Directions:
Format the lines of the listing as a numbered list, from the line containing "Where should I" through the end of the listing, including both ends and skipping blank lines. Leave out the pictures.

Excerpted records:
[Start]
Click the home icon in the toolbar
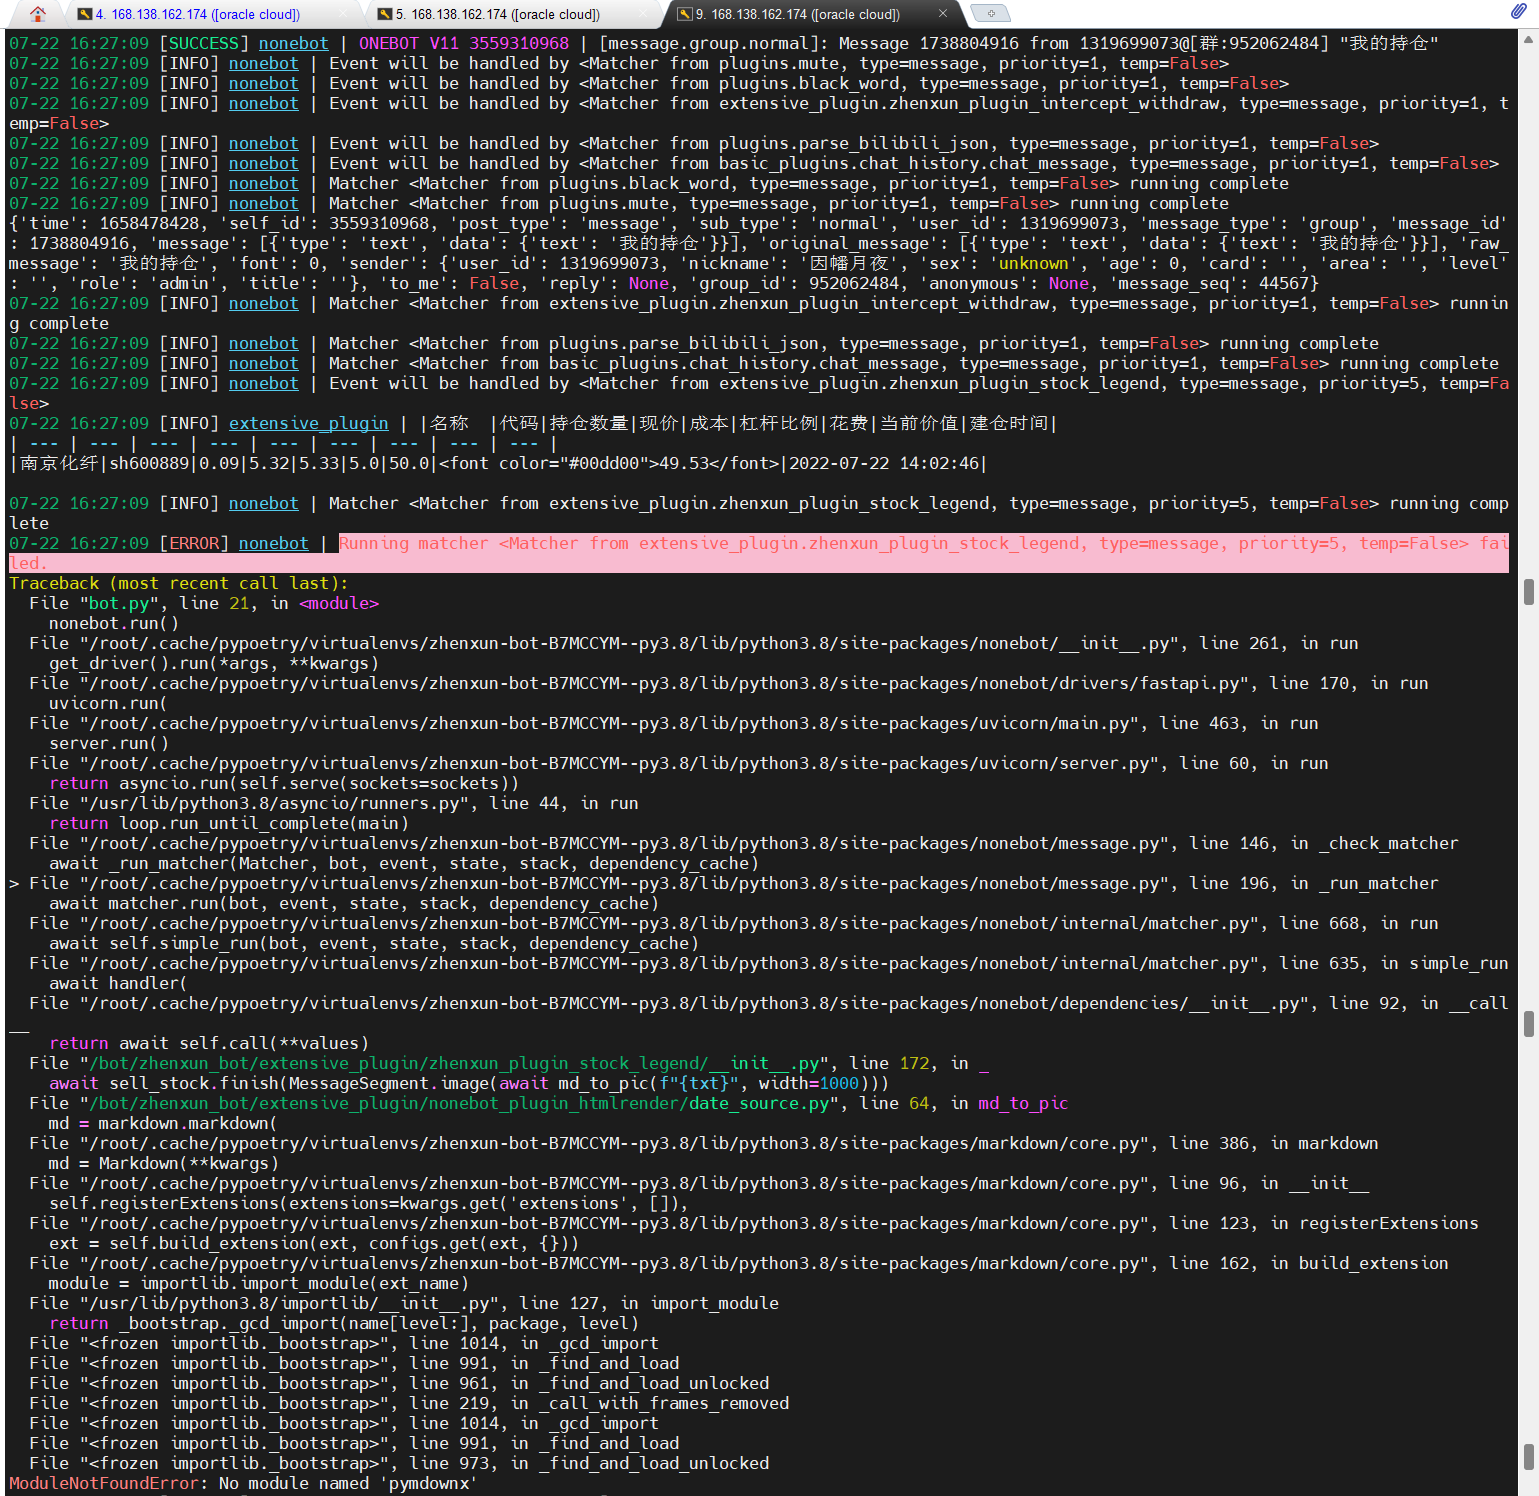 click(x=37, y=14)
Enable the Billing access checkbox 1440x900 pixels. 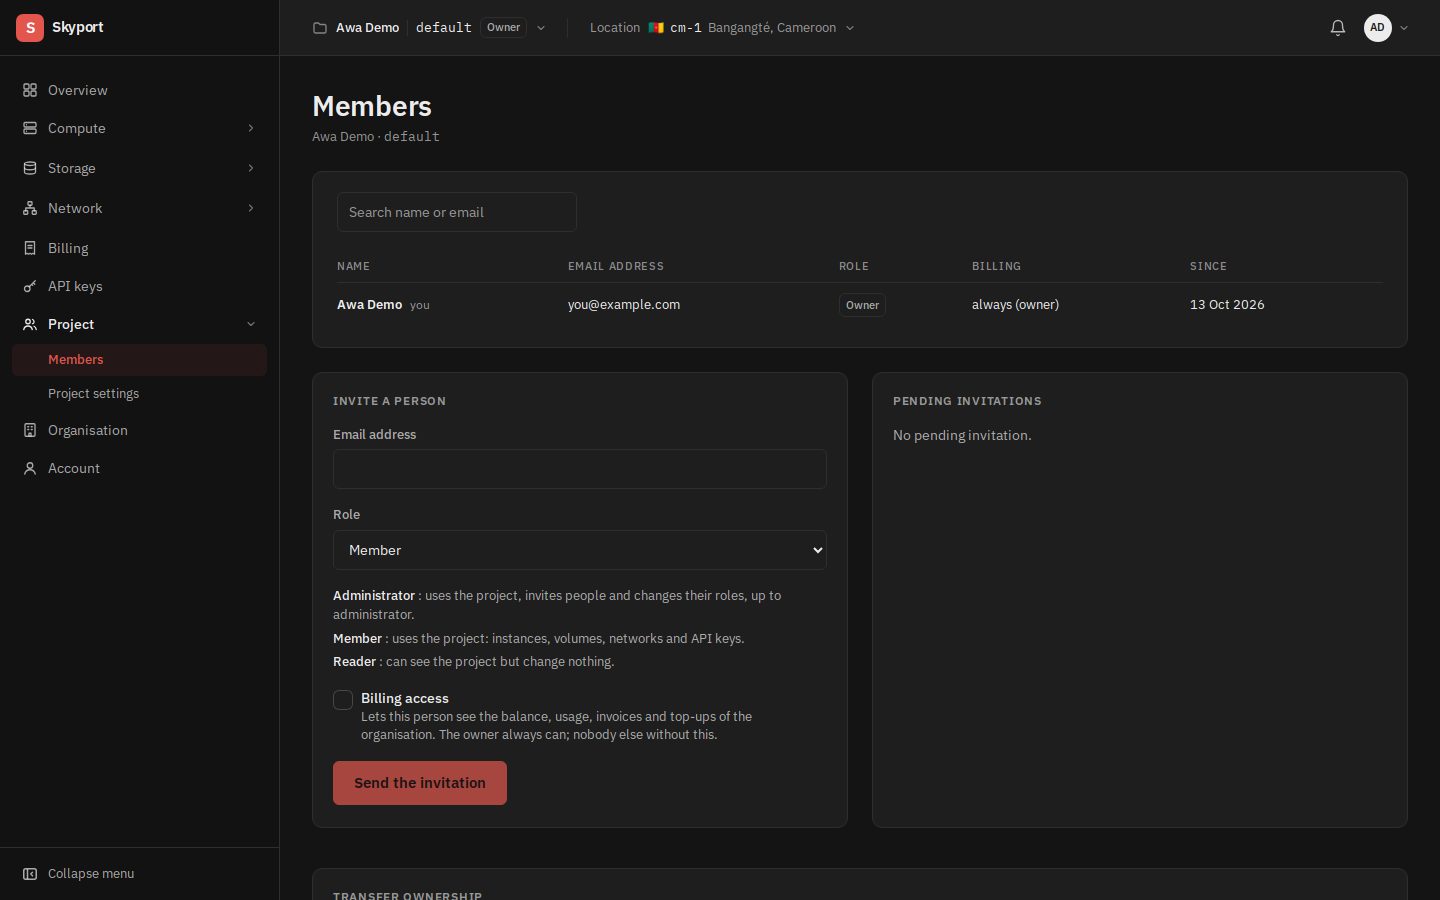(x=343, y=700)
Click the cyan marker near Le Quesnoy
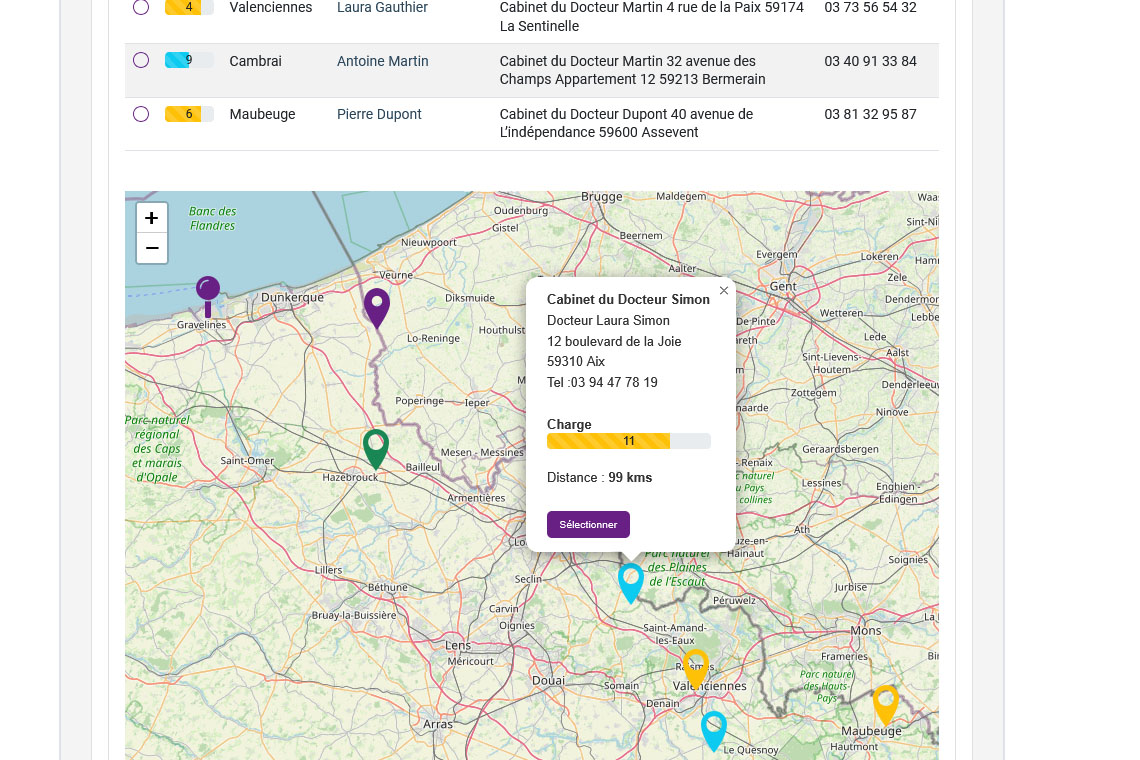The image size is (1140, 760). [713, 729]
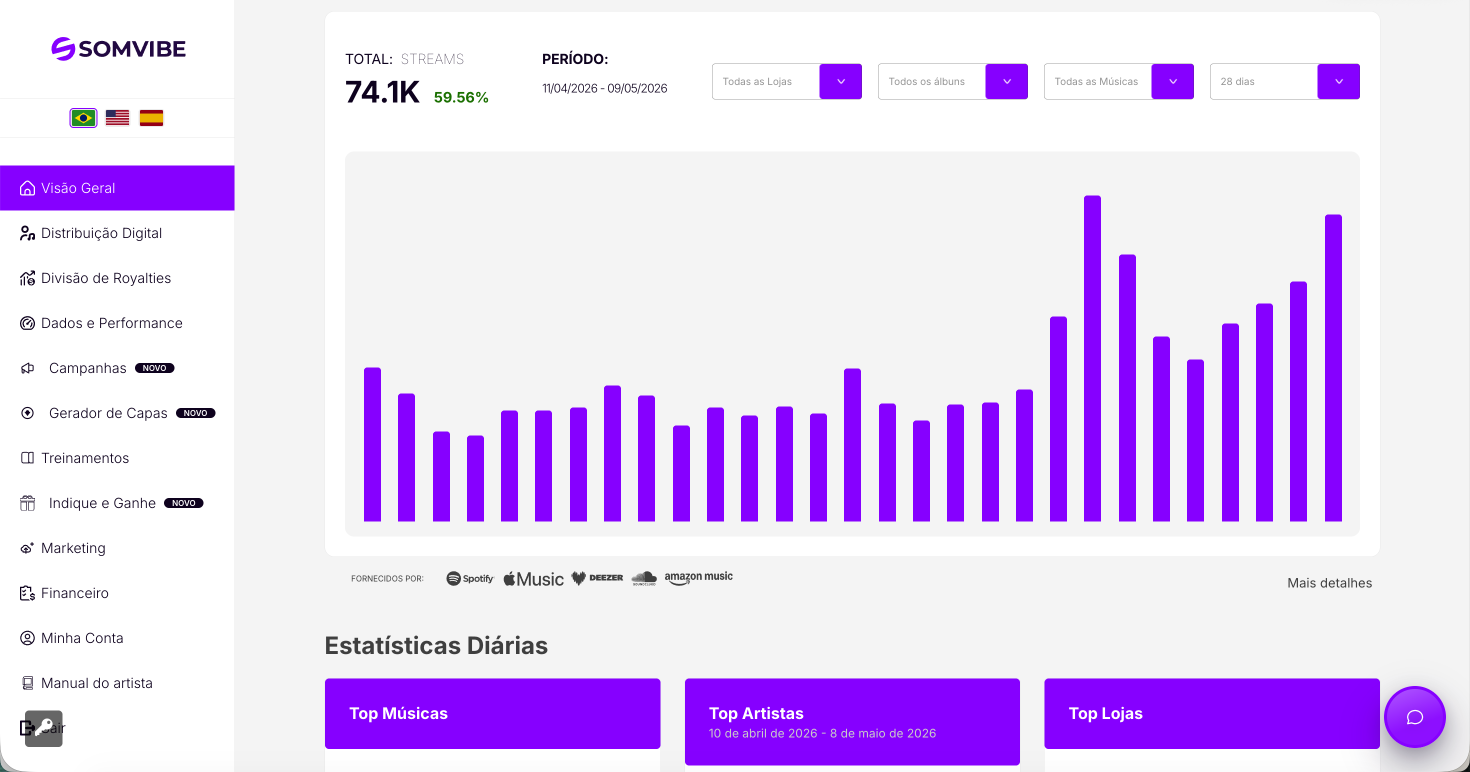Click the Gerador de Capas disc icon
This screenshot has height=772, width=1470.
(28, 413)

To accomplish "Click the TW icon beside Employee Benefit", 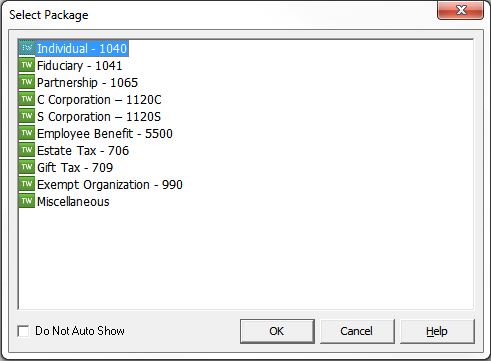I will 27,133.
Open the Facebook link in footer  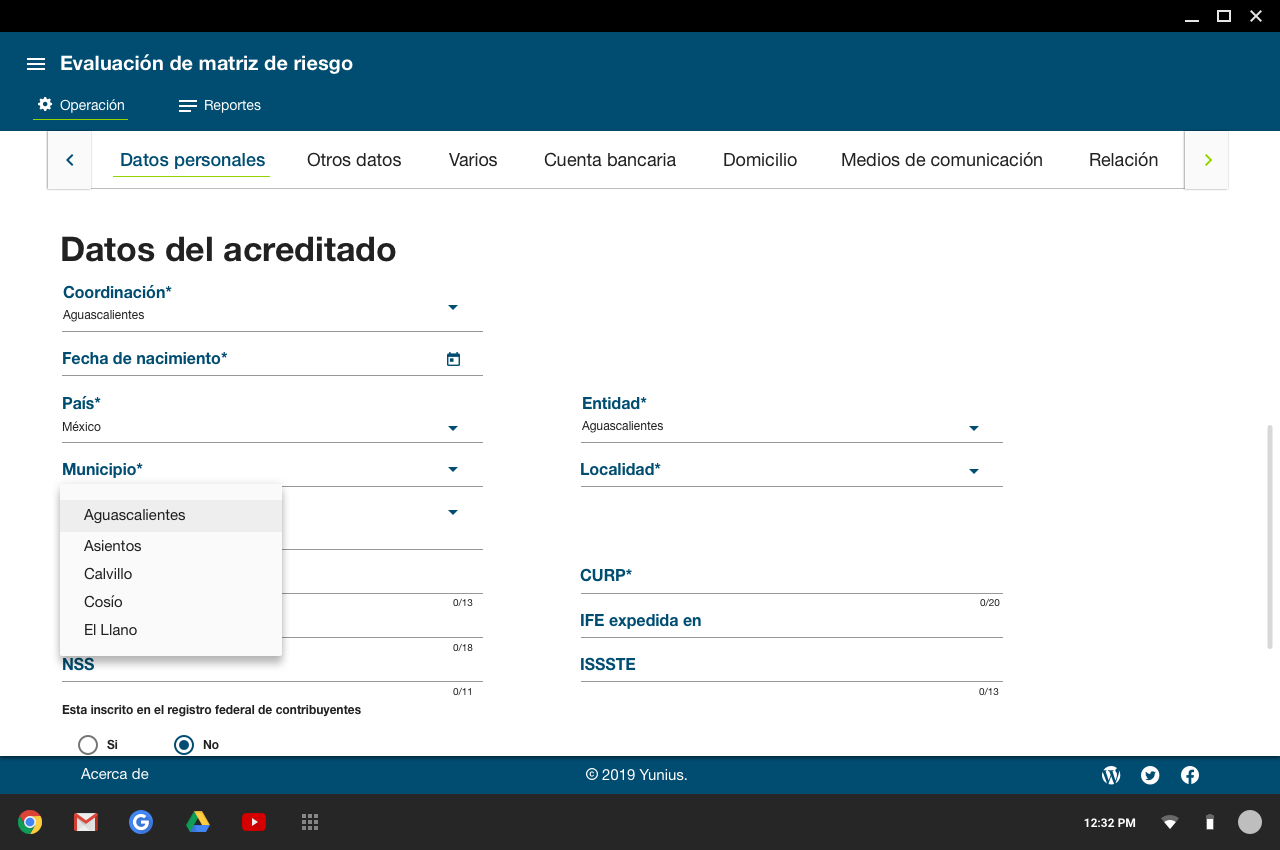[x=1190, y=775]
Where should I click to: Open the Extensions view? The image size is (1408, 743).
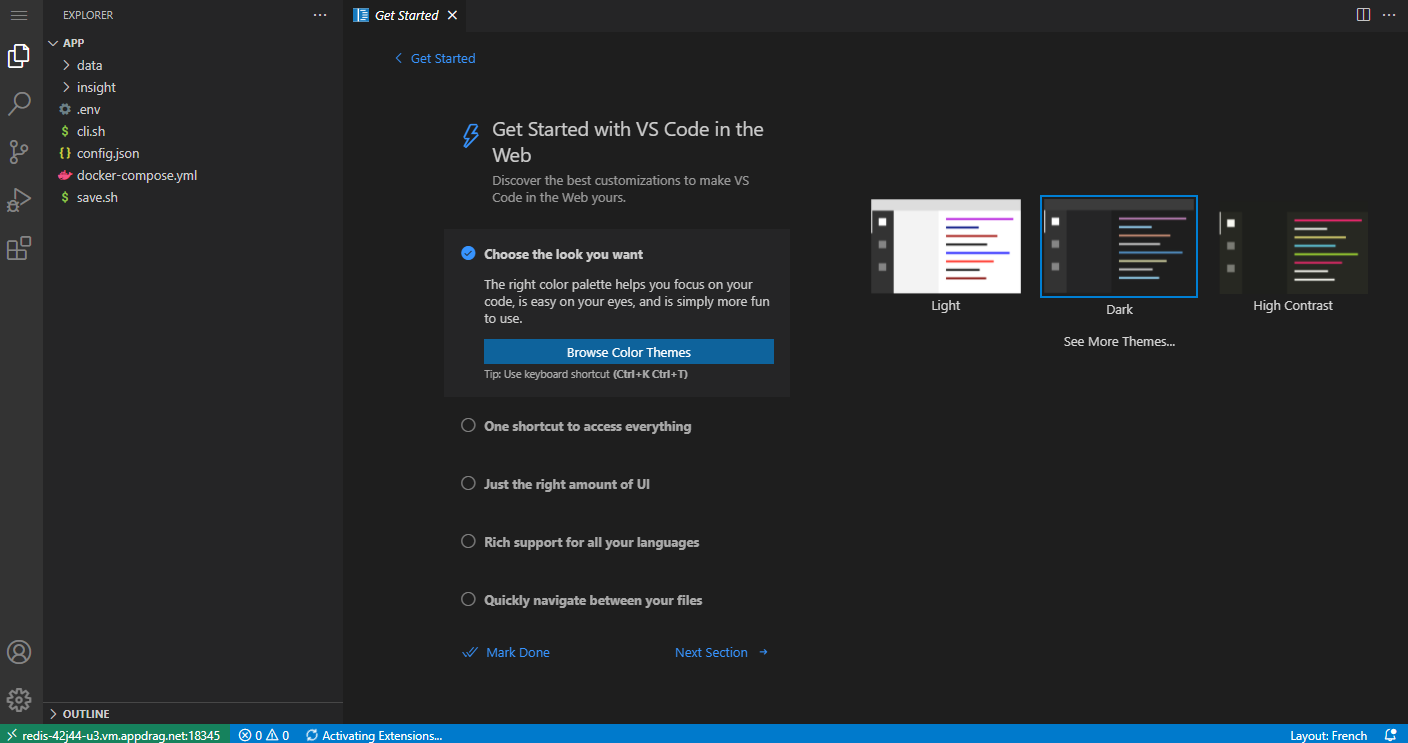coord(19,248)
[End]
Exercise output:
1. Where should I click to: Open the Extensions view? The image size is (1408, 743).
2. coord(19,248)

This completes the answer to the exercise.